Lo scontro sui rom fa saltare il tavolo degli Ambrogini

La scelta di don Colmegna e i contrasti Pdl finiani hanno fatto slittare la lista dei nomi

Lo scontro sui rom e le tensioni tra Pdl e finiani finiscono anche sul tavolo degli Ambrogini 2010. Dopo sei ore e mezza, il conclave dei consiglieri riuniti a Palazzo Marino per decidere l’elenco delle civiche benemerenze che il sindaco consegnerà al Dal Verme il 7 dicembre si è chiuso con una fumata nera. Si riprende oggi alle 9.30. Capigruppo e membri dell’ufficio di presidenza ci hanno provato fino all’ultimo a trasformarli nella prima edizione buonista della storia. Stralciati subito calciatori e affini, dall’ex «special one» dell’Inter Mourinho a capitan Xavier Zanetti (lo riceverà a fine carriera) all’ex ct del Milan Arrigo Sacchi. Cassati anche i non milanesi, per evitare il dibattito sull’ad della Fiat Marchionne proposto dalla Lega. Per questa ragione salta anche Cristiano De Andrè. Niente Medaglia d’Oro per l’imam di via Meda Pallavicini, proposto dall’assessore finiano Landi di Chiavenna. Con il pallino in mano al capogruppo del Pdl Giulio Gallera, i nomi targati Fli restano tutti fuori (escluso lo chef Sadler, il presidente dell’Auxiologico Ancarani). E il presidente del consiglio comunale Manfredi Palmeri traslocato nel partito di Fini non l’ha digerita. Anche i suoi candidati traballano, il rinvio della seduta a oggi lasciando aperta la rosa (anche se è scesa da 178 a 85 nomi, ne restano da tagliare 15) viene motivata dal capogruppo di Rifondazione Vladimiro Merlin con le «tensioni tra la “ex maggioranza“ che si scaricano anche sugli Ambrogini». Anche se Gallera precisa: «I partiti del centrodestra sono compatti». Il problema lascia intendere è proprio con il presidente finiano.

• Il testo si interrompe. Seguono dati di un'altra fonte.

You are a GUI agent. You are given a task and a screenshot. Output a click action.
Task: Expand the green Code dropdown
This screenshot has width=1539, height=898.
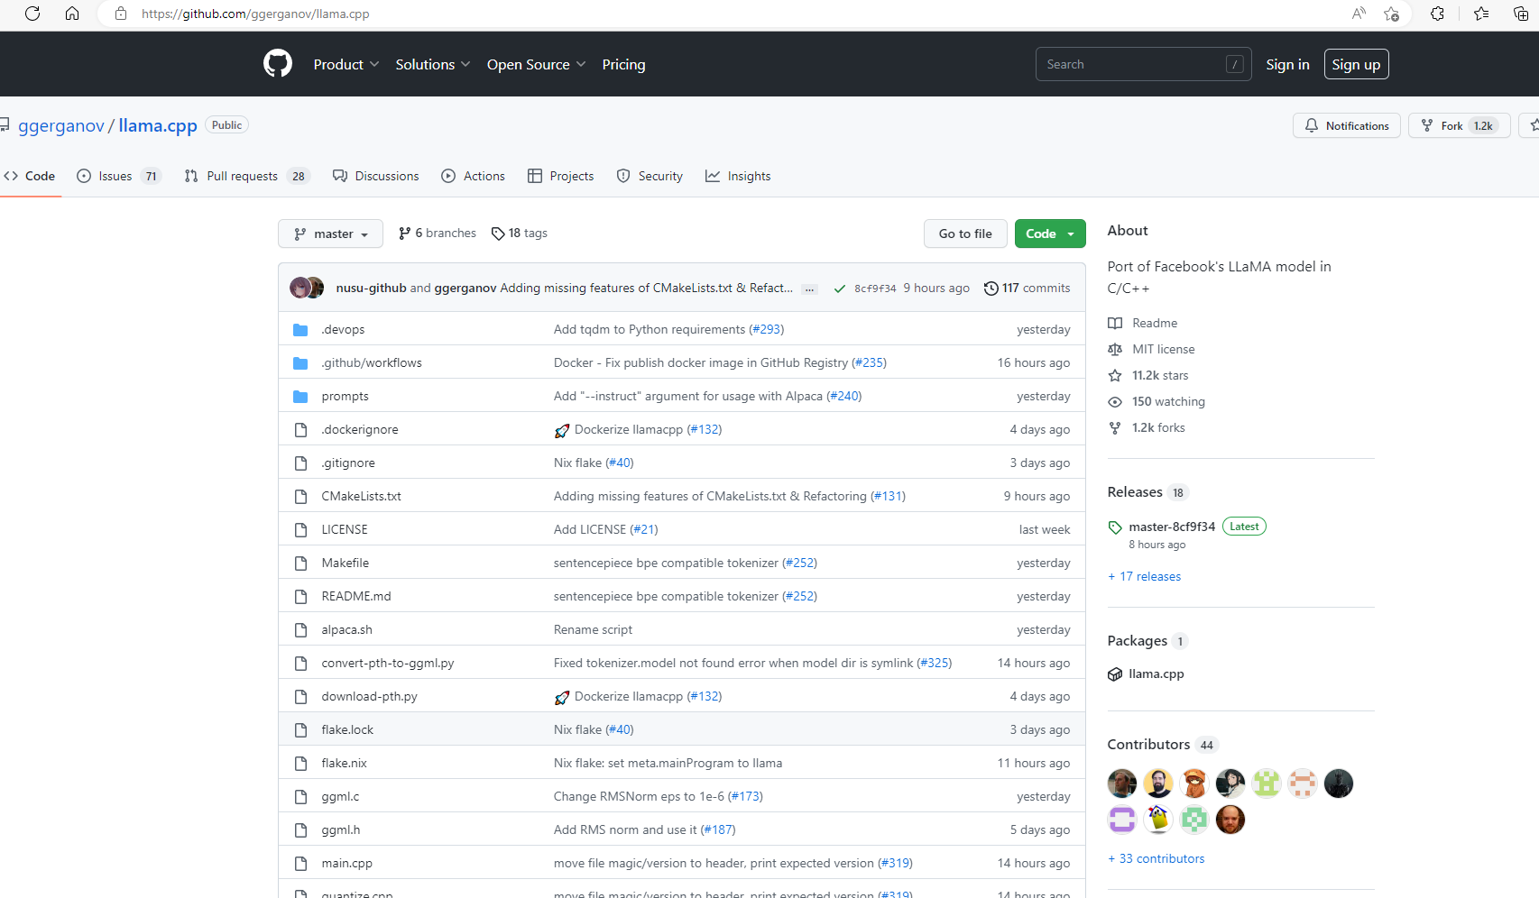pos(1049,234)
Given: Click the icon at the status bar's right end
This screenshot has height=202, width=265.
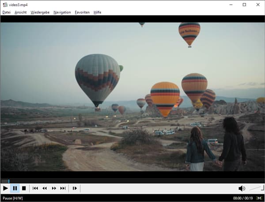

I nodi veri sono rimandati quindi a oggi. Il cardinale anti-Islam Giacomo Biffi proposto dal Pdl dovrebbe avere l’ok, col sostegno di Lega e Udc. Uno schiaffo alla linea del cardinale Dionigi Tettamanzi. Ma poichè sulle benemerenze la parola d’ordine è mercanteggiare, nel derby tra maggioranza e opposizione finirà alla pari: se passa Biffi, anche il Pd cattolico che ha proposto l’ex direttore di Avvenire Dino Boffo dovrebbe segnare un gol. Ma il capogruppo dei Comunisti italiani Francesco Rizzati ammette: «Io eviterei sia il simbolo della lotta all’Islam, sia quello dell’anti-berlusconismo».

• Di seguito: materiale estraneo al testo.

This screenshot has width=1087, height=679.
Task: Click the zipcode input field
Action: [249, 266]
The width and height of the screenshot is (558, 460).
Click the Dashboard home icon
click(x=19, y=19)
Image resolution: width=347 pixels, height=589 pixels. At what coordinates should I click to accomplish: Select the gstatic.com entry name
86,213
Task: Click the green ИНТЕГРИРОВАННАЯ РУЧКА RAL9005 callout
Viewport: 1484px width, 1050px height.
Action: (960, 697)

Guerra aperta sull’attestato alla Casa della Carità, che si traduce con il nome del direttore don Virginio Colmegna e nello scontro sulle case ai rom del Triboniano. «Su questa vicenda Colmegna negli ultimi mesi ha manifestato forte contrapposizione al Comune - ricorda Gallera -. Non siamo d’accordo ad assegnargli un premio ora, sarebbe strumentale. Nessun problema a farlo in un altro momento, mi impegno a presentarlo io il prossimo anno. Ma farlo ora sarebbe strumentale». Più duro il leghista Matteo Salvini: «La Casa della carità? É già premiata economicamente in modo più che abbondante». Per il capogruppo del Pd Pierfrancesco Majorino invece «É indiscutibile, non premiarla sarebbe come dare uno schiaffo al cardinal Martini che l’ha lasciata in eredità». Ancora in lizza invece «I», il ragazzino rom che una volta sgomberato dalle baracche di via Rubattino ha continuato a frequentare la scuola nel quartiere, e anche il Pdl ammette: «É un esempio di integrazione nella legalità, ora vive in un campo regolare». Verrà premiata anche la testimone dell’aggressione al tassista Luca Massari.